Suffering a stroke or similar would be one of my worst nightmares, I can't imagine not even being able to cancel out my own chips. Horrible.

Now that painting is one I would definitely give wall-room to, somehow it seems to have depth and substance behind the visible detail. Nice one.

columnist said...

Mark - it does feel as though it ended properly. He was much older than me, but had a huge influence in many areas of my life, and I have many happy memories, which I'd prefer to remember over the less happy ones.

columnist said...

Owl - Perhaps I should have bid, as it would have been a poignant reminder of an extraordinary friendship over 37 years. But it's in my mind's eye, so that is the safest place.

Parnassus said...

Even when there has been no estrangement, there is a satisfaction in reconnecting with people we've been out of contact with. In the sad case of someone's becoming ill or dying, such as your friend, the effort is repaid on several levels.

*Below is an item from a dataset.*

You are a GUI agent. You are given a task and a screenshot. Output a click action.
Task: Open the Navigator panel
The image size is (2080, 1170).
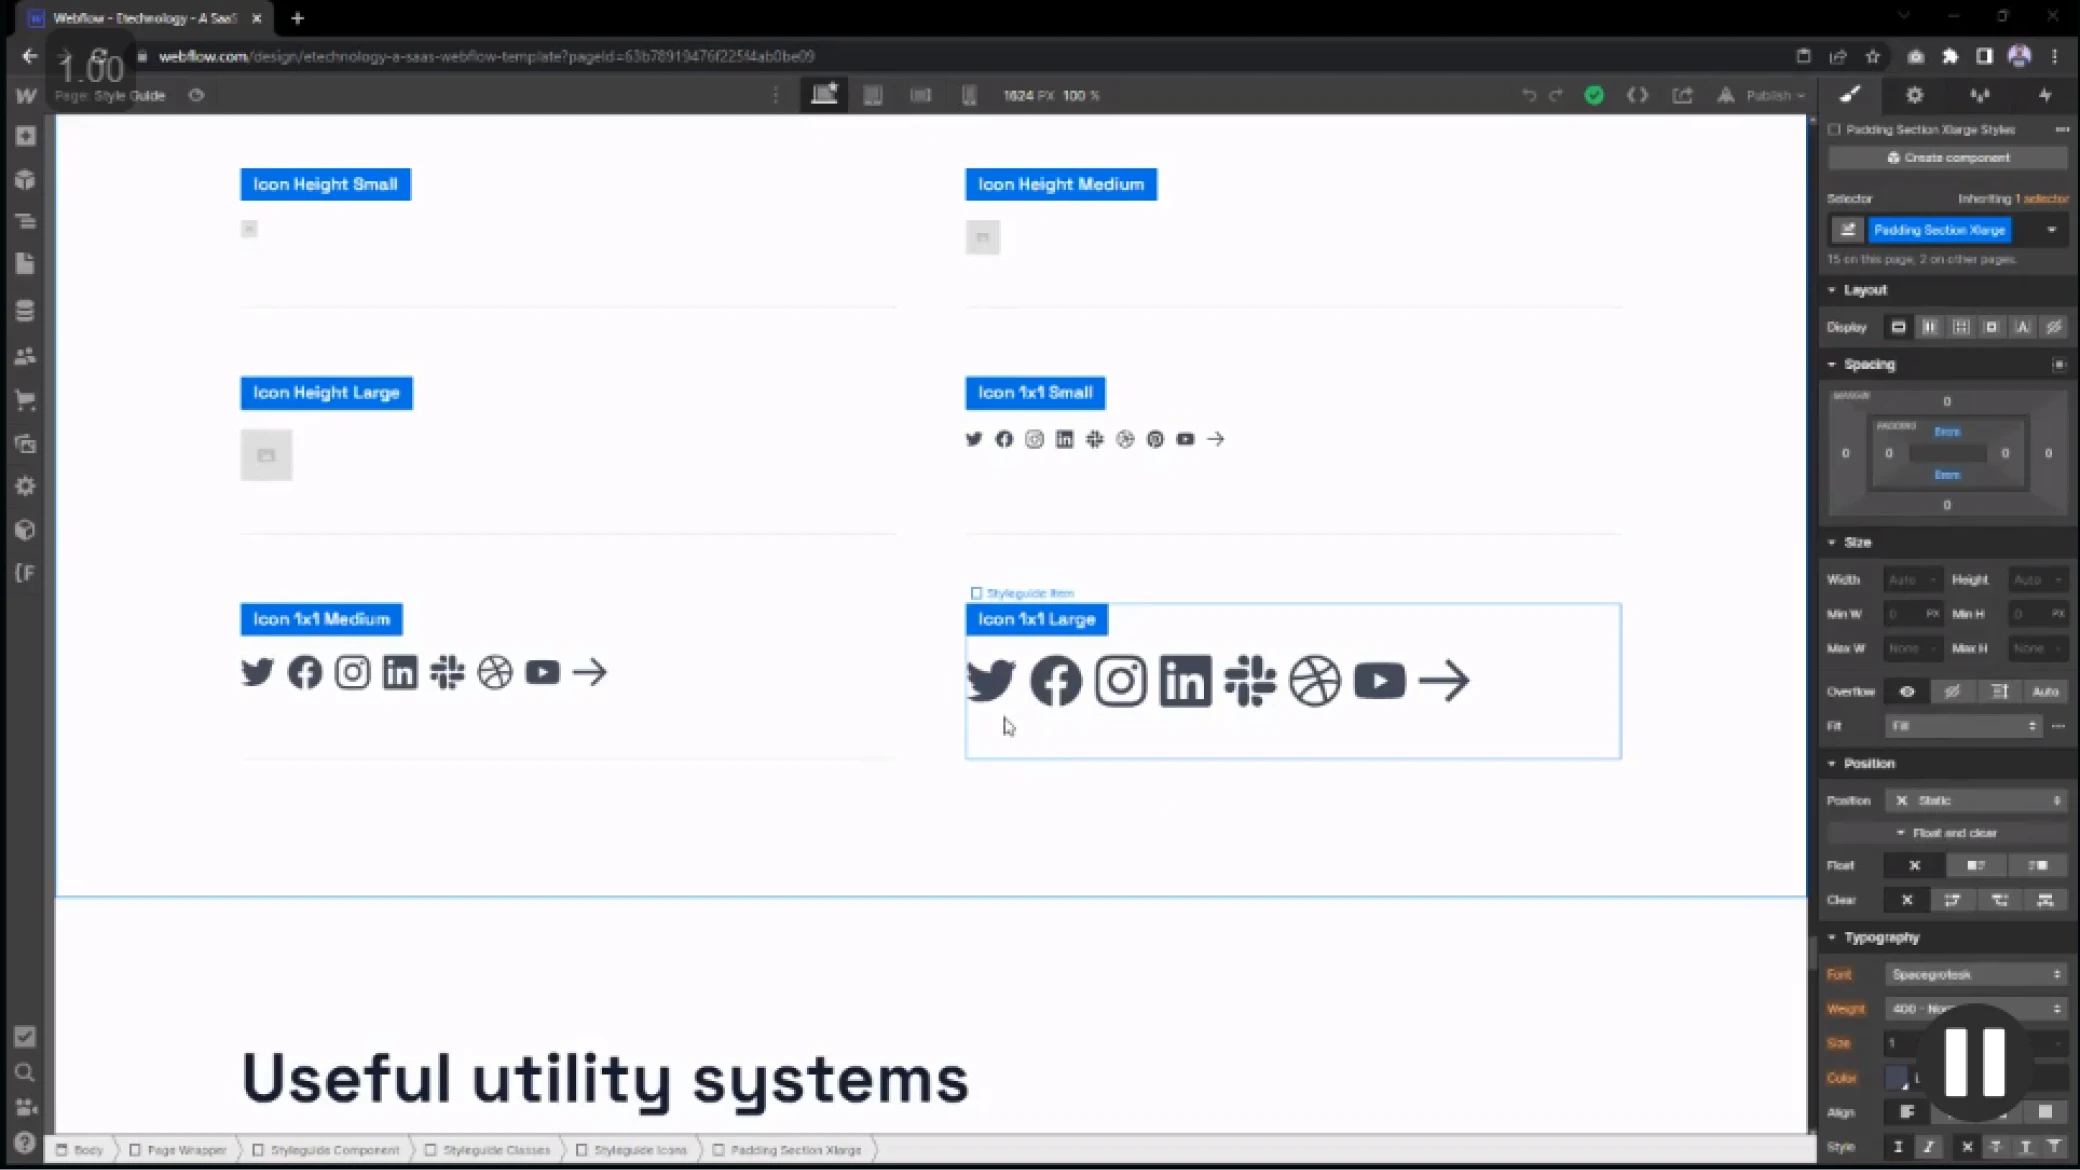(25, 221)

About the Kelly painting, I like it very much, and with its quality and complexity I'm sure that the EUR500 was only a get-the-ball-rolling figure, not a real estimate (unless of course there were condition issues).

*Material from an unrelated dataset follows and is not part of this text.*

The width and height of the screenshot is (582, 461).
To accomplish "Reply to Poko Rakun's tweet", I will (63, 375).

Paul Gervais de Bédée said...

A poignant pause and reflection with an image anchor that impressed me and has filled me with curiosity about a painter who can paint in this anachronistic way and yet the work manages to communicate.

columnist said...

Parnassus - nicely expressed. I think the auction house genuinely mis-priced, as they subsequently adjusted the "starting price", from EUR350 to EUR2,800.

columnist said...

Paul - yes, I enjoyed Kelly's work when I fist saw it in the 1990s. There's always an amusing quirkiness about them. He did a lot of commissions of people's houses, and there's usually unexpected pieces plonked into the landscape, such as the steamer on the canal, but often more bizarre things.

Irish Aesthete said...

Thank you for your recent comment on my blog; actually I had already come across you, again perhaps through thebluerememberedhills? Anyway, by whatever means, I was delighted to have discovered your work.
That is rather poignant about your old pal's death. You can console yourself with the thought that there is no unfinished business.
As for the Felix Kelly and disparity between estimate and final price, presumably that is because the work was being offered in Paris where his name (and oeuvre) would not be familiar. One of the less-remarked features of the internet is that it has allowed all of us to follow sales around the world with ease, and therefore to bid on items we would hitherto not have known were coming up at auction. Hence the final figure for the Kelly?

columnist said...

Welcome IA. Delighted you can drop by. As you note, internet auctions make finding a "sleeper" much much harder, but I thought this was one such contender; they do lurk from time to time, and that's the key, (and the joy when one has success).

Lord Cowell said...

So sad to hear of your friend's passing; but how beautiful and poignant that you reconnected in that brief time and have a legacy of shared artistic memories to treasure always.

columnist said...

It was nice that we parted on a friendly basis, as we had once been very close.